* **Exercise objective**: Copy each line, word for word, from the one with "You are a computer-use" through the final line of the listing, but skip the pictures.

* **Provided records**:
____________
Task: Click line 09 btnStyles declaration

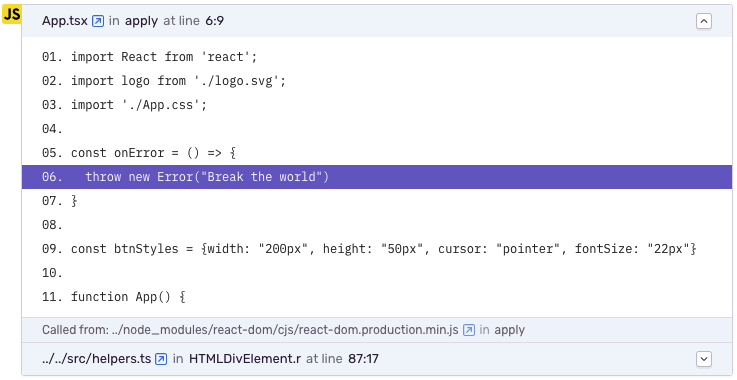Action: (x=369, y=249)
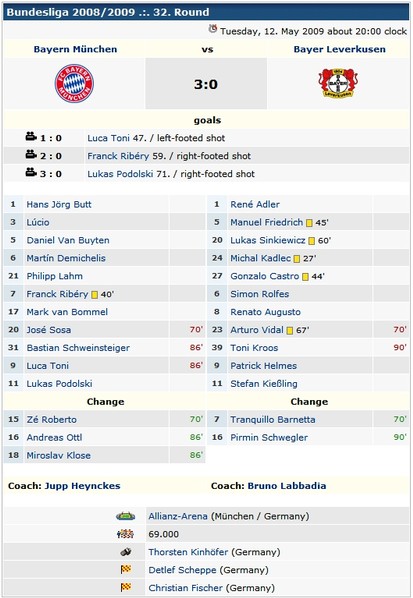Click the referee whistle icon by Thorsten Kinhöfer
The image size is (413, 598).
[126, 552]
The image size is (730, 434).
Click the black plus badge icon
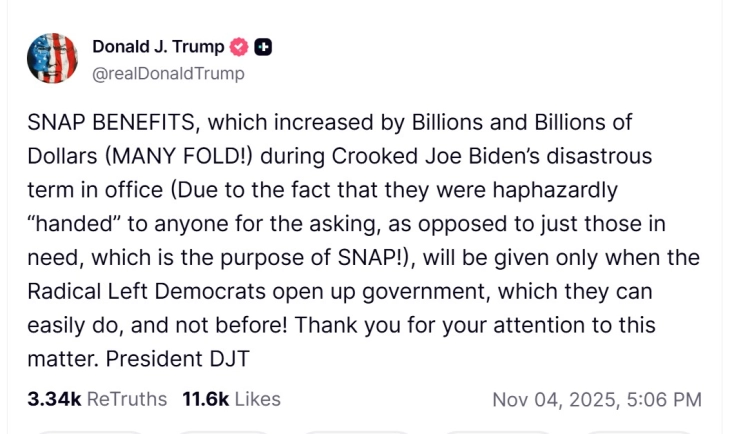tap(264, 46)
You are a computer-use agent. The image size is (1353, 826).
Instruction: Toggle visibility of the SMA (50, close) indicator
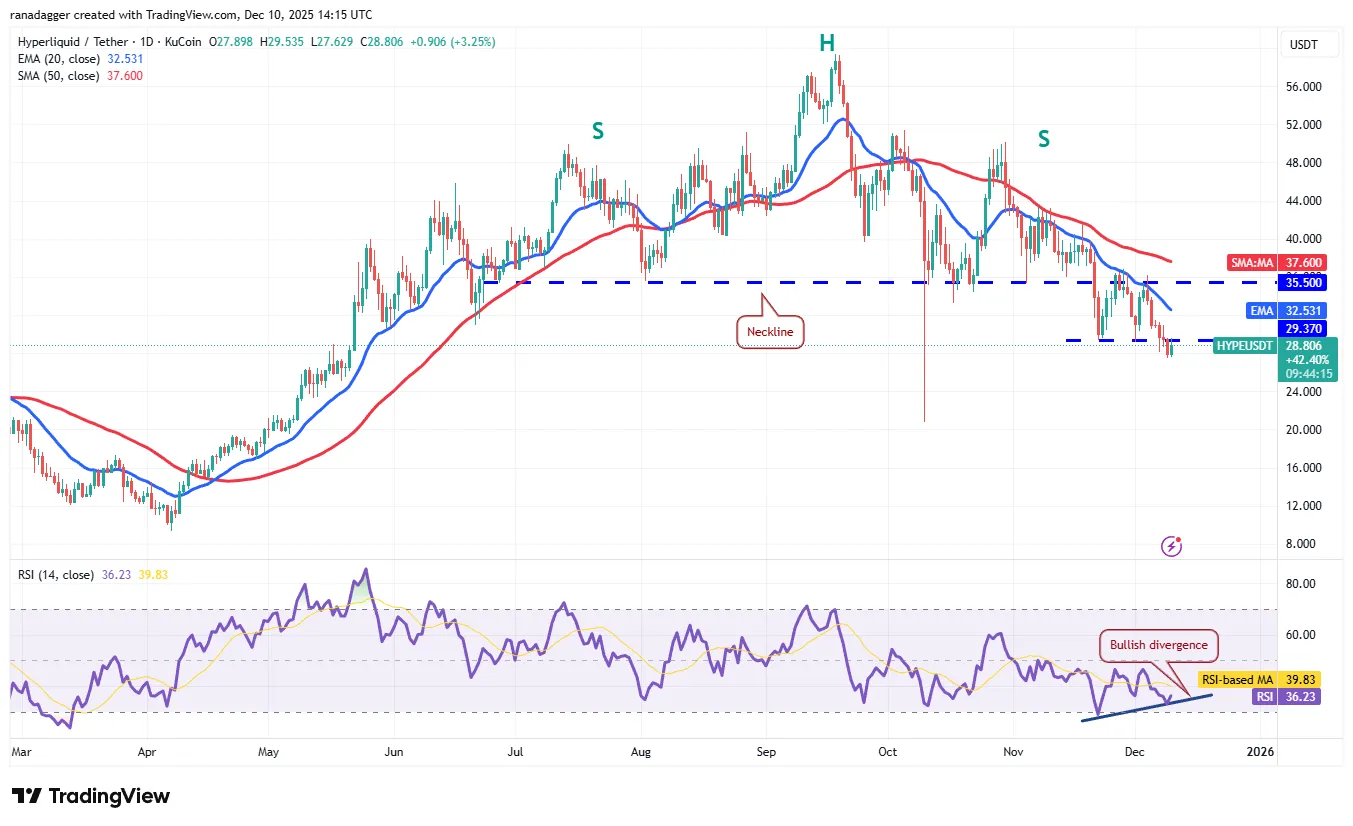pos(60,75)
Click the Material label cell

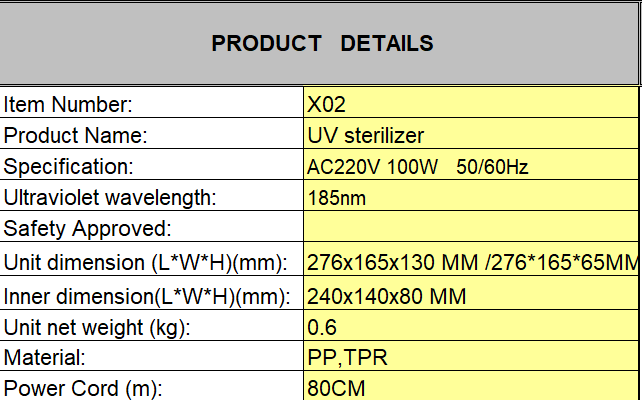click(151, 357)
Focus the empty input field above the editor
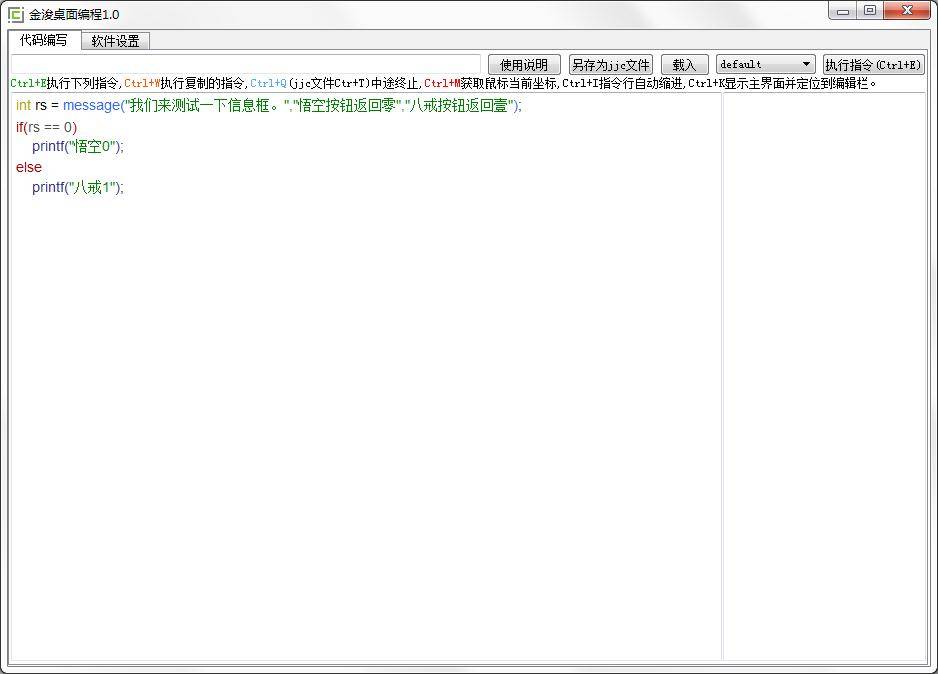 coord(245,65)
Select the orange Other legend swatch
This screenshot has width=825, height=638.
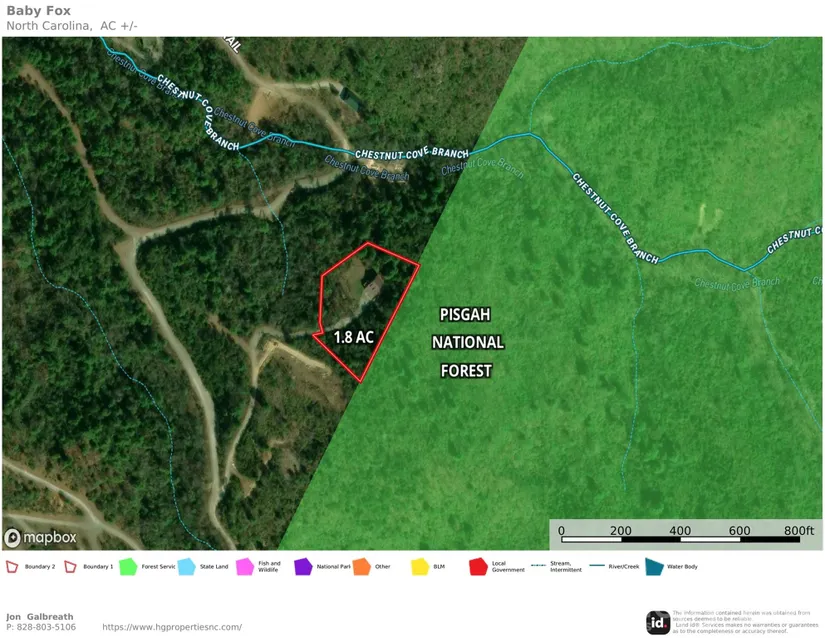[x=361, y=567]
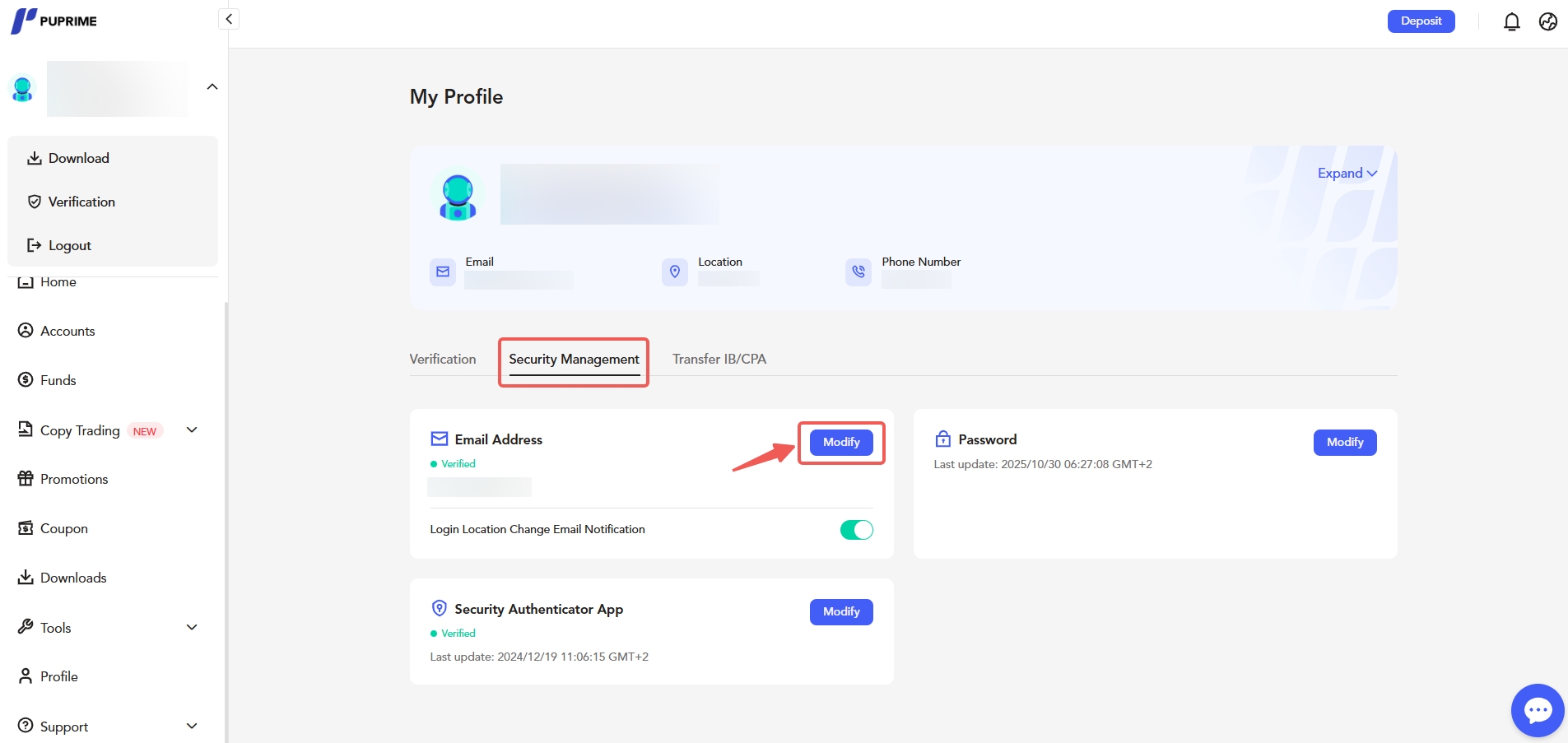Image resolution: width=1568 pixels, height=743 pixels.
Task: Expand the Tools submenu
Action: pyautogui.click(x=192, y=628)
____________
* **Written reply**:
You are a computer-use agent. The image size is (1353, 826).
Instruction: Toggle visibility of the SMA (50, close) indicator
pos(60,75)
Click the Material label cell

click(151, 357)
Focus the empty input field above the editor
 coord(245,65)
Select the orange Other legend swatch
This screenshot has width=825, height=638.
[x=361, y=567]
Image resolution: width=1568 pixels, height=743 pixels.
Task: Expand the Tools submenu
Action: pyautogui.click(x=192, y=628)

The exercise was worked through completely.